The strength of a fat man can often be misjudged. I contemplated this as I flew through the air, backpack in tow. I watched Vance and the myriad of malls behind him grow smaller. The automatic glass doors slid together supplying another layer of distance between my prize and myself. Why did I want a mall anyway? Vance was right. Where would I put one? I didn't have any stores lined up, just a whole pile of arcades and Orange Julii. My plan was all foolishness and youthful boldness. Still in the air and ascending, I realized that this was my rite of passage. It's such a commonplace theme in fiction. How could I have been so blind?

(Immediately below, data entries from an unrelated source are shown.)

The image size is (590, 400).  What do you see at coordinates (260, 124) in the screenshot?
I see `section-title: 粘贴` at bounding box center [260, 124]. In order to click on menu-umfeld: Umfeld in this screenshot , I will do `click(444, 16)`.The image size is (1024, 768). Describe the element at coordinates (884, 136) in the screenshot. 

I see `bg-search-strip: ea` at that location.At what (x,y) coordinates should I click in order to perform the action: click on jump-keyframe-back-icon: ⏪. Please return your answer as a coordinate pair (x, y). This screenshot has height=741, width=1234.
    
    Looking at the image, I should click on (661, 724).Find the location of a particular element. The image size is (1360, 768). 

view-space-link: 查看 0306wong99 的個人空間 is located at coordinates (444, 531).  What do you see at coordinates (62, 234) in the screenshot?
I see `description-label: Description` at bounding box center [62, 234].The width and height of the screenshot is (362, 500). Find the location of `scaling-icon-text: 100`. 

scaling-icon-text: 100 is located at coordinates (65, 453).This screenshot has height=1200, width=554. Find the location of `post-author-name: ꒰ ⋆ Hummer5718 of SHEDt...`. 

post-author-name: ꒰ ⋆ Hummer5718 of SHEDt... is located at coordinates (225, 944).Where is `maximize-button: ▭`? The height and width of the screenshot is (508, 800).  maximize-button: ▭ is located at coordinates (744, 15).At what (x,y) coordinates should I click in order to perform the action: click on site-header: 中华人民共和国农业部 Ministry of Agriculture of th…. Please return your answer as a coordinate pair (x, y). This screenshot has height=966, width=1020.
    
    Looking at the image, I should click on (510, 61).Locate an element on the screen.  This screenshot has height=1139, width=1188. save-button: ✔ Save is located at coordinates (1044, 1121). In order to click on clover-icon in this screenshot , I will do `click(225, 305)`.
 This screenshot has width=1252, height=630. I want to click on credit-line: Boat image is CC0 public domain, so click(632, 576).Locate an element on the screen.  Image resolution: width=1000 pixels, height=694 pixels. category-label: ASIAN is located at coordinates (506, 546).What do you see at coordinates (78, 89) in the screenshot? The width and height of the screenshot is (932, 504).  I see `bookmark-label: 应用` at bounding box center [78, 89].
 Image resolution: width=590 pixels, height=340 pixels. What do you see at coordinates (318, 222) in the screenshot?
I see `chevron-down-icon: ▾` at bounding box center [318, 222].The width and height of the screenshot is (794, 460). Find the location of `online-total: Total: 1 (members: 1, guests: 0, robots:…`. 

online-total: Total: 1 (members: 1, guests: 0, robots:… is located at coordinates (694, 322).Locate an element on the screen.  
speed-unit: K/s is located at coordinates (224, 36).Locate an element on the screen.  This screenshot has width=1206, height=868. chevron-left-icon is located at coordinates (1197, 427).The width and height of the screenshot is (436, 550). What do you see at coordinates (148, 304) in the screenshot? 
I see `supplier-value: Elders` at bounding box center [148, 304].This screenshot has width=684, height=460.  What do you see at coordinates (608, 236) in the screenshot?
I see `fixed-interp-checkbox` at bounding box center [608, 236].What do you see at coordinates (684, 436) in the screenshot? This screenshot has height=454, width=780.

This man tossing me into the air was symbolic of my growth as a person. Boy becomes man.
Taking hold of this thought, I decided abbreviate the process of falling action and altogether skip dénouement. I'm a fictional character with a sack full of gold coins and self-realization. My brother's got a Volvo Sedan. Why not repeat the story's climax forever? I think that's what I've been saving for.